Norway's prime minister Jens Stoltenberg has apologised in Parliament after an official report revealed that several lives could have been saved had police responded more promptly to Anders Behring Breivik's terrorist attacks.
A government-appointed commission reported that Norwegian police and intelligence services made several mistakes, leading to "unacceptable" delays in their response to Breivik's bomb and gun rampage which killed 77 people last July.
The July 22 Commission, named after the day on which the attacks took place, also found that the government building bombed by Breivik could have been better protected, and the right-wing extremist should have been stopped before he reached Utoya island - where he went on to shoot dead 69 people.

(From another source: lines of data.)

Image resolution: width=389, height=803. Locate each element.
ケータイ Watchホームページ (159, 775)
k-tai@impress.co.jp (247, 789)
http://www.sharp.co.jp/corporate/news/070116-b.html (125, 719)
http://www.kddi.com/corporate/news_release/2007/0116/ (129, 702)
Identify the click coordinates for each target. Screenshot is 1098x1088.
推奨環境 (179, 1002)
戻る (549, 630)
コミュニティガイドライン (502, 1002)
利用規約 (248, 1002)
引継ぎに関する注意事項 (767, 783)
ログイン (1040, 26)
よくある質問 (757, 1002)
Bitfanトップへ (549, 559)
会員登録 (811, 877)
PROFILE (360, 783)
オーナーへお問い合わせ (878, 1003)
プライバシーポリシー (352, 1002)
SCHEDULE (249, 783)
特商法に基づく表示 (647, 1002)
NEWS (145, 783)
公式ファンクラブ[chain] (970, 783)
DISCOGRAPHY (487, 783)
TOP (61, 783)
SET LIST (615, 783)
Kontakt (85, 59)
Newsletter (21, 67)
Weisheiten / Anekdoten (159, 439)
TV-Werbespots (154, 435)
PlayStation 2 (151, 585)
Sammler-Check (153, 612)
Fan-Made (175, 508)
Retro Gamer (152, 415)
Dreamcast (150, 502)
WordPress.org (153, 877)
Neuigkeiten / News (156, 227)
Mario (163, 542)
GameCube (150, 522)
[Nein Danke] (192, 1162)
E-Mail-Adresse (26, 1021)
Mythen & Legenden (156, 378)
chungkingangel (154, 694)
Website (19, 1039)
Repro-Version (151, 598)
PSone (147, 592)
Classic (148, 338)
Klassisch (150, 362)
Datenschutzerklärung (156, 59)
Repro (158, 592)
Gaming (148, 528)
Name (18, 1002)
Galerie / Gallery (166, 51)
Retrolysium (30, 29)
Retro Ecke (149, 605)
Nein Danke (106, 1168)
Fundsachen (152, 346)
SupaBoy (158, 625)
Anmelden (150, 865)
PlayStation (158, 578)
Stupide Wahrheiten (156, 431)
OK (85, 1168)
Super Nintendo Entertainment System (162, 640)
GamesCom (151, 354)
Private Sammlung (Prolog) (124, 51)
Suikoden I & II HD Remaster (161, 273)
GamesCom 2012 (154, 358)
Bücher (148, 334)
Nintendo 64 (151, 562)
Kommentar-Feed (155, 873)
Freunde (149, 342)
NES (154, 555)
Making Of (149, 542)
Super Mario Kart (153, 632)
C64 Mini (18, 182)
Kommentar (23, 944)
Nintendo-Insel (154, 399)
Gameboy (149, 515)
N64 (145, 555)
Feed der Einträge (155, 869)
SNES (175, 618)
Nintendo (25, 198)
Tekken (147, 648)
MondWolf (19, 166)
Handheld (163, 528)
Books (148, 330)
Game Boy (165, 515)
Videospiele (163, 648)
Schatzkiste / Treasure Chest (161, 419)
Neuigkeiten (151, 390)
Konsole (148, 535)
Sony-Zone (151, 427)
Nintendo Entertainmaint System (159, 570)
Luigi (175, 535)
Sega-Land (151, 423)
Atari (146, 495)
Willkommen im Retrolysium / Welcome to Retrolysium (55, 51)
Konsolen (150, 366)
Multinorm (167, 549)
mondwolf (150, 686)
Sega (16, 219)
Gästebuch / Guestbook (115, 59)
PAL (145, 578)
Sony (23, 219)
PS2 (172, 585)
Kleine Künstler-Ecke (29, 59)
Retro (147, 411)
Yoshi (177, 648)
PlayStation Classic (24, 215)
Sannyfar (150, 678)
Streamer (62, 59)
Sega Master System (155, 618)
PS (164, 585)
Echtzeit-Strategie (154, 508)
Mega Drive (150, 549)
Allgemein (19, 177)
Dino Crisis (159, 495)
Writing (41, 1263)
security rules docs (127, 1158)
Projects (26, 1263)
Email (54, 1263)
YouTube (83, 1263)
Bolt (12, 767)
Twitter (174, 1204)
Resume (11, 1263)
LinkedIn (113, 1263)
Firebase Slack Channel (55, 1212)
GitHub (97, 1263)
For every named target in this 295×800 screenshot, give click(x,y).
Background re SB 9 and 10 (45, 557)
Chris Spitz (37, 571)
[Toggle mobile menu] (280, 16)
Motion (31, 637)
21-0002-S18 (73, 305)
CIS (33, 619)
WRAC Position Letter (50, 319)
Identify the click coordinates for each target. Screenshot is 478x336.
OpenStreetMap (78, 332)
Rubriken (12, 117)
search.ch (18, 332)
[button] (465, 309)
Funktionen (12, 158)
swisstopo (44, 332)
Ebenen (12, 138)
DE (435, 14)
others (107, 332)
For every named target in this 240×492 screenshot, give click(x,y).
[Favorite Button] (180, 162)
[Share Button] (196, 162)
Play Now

"For this I apologise," said Stoltenberg, speaking in front of the Storting, Norway's unicameral parliament.
Stoltenberg also announced the creation of a new emergency centre and other improvements to Norway's security system.
When the report was published on 13 August, large sections of Norway's press demanded Stoltenberg's resignation. Newspaper VG wrote that "a more devastating verdict on our government could not have been made."
The report's principal findings have since been seconded by Mette Yvonne Larsen, one of the lawyers representing Breivik's victims at his trial, who said that several lives were lost because of police incompetence on the day of the attacks.
The police Swat squad arrived at the Island of Utoya more than an hour after Breivik had started shooting at people attending a Norwegian Labour party youth camp. The squad arrived from Oslo by car and not by helicopter, and got stuck while crossing the lake to reach the island - in fact their boat almost sank because it was too small for its load.
On 24 August Anders Behring Breivik was sentenced to 21 years in jail by Oslo district court, after the five judges unanimously concluded that he was sane when he carried out the attacks.